Let $0\le r \le 1$. By generalising A definite integral involving a logarithm and trigonometric functions. we consider a following integral: \begin{equation} \mu_d(r):=\int\limits_{||\vec{x}||=1} \log\left[1+r \cdot \sum\limits_{j=1}^d x_j \right] d S \end{equation} here $dS$ is a surface element of the $d$-dimensional sphere. This quantity can be viewed as an expectation of the log of wealth of a fund placing a constant bet $r$ on a cumulative random walk process with iid uniformly distributed returns subject to sum of the squared returns being equal to unity. Note that since the function $\log(1+\cdot)$ is not symmetric with respect to the origin the quantity above will always be negative. In other words such a fund is supposed to be loosing money on average. Now by using spherical coordinates and the expansion of the logarithm we found the following result. \begin{equation} \mu_d(r) = -\pi^{d/2} \sum\limits_{n=1} \frac{(\frac{d}{4} r^2)^n}{n \cdot n!} \cdot \frac{(2 n)!}{(n+\frac{d-2}{2})!} \end{equation} It turns out that the series above have neat closed form expressions. In fact we have: \begin{eqnarray} \mu_2(r) &=& 2 \pi \log \left(\frac{1}{2} \left(\sqrt{1-2 r^2}+1\right)\right) \\ \mu_3(r) &=& \frac{2 \pi \left(3 r \log \left(1-3 r^2\right)-6 r+2 \sqrt{3} \tanh ^{-1}\left(\sqrt{3} r\right)\right)}{3 r} \\ \mu_4(r) &=& \frac{\pi ^2 \left(-\sqrt{1-4 r^2}+2 r^2 \left(\log \left(r^2\right)+2 \tanh ^{-1}\left(\sqrt{1-4 r^2}\right)-1\right)+1\right)}{2 r^2} \end{eqnarray} Now, my question is twofold. Firstly, can we find closed form expressions for the quantity in question for arbitrary values of $d$. Secondly how do we compute the following quantity: \begin{equation} \Theta_d := \int\limits_0^\infty \mu_d(r) r^{d-1} \frac{e^{-\frac{r^2}{2}}}{(2 \pi)^{d/2}} dr \end{equation} meaning the expected logarithm of wealth over all possible Gaussian distributed random walks.

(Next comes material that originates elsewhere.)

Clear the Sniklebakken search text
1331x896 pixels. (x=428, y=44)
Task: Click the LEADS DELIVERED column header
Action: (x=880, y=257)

Surface integral over a $d$-dimensional unit sphere
1 Answers
Here we address the first question namely we derive closed form expressions for the quantity $\mu_d(r)$. We need to distinguish two cases of $d$ being either even or odd. We have: \begin{equation} \mu_d(r) = \left\{ \begin{array}{rr} -(\sqrt{\pi})^{d-1} \cdot \sum\limits_{n=1}^\infty \frac{(-d r^2)^n}{n^{(\tilde{d})}} \cdot \binom{-\frac{1}{2}}{n} & \mbox{if $d=2 \tilde{d}$}\\ -(\sqrt{\pi})^{d-1} \cdot \sum\limits_{n=1}^\infty \frac{(d r^2)^n}{(n+\frac{1}{2})^{(\tilde{d})}} \cdot \frac{1}{n} & \mbox{if $d=2\tilde{d}+1$} \end{array} \right. \end{equation} Now we use the integral representation of the beta function to eliminate the inverses of the Pochammer symbols. This leads to the following results: \begin{eqnarray} &&\mu_{2 \tilde{d}}(r) = -\frac{2 \pi^{\tilde{d}}}{(\tilde{d}-1)!} \cdot \\ && \left( -\log\left[\frac{1}{2}(1+\sqrt{1-d r^2}\right] + \sum\limits_{p=1}^{\tilde{d}-1} \binom{\tilde{d}-1}{p} (\frac{-2}{\tilde{d} r^2})^p \cdot (\beta(p+1,p) - \beta_{\frac{1}{2}(1+\sqrt{1-d r^2}}(p+1,p))) \right)\\ &&\mu_{2 \tilde{d}+1}(r) = \frac{\pi^{d-1}}{(\tilde{d}-1)!} \cdot \\ &&\sum\limits_{p=0}^{\tilde{d}-1} \binom{\tilde{d}-1}{p} \frac{(-1)^p}{(d r^2)^{p+1/2}} \cdot \left(\frac{(d r^2)^{p+1/2}}{p+1/2} \log(1-d r^2) + \beta_{d r^2} \left(p+\frac{3}{2},0\right)\right) \end{eqnarray} where $\beta_x(a,b)$ is the incomplete beta function.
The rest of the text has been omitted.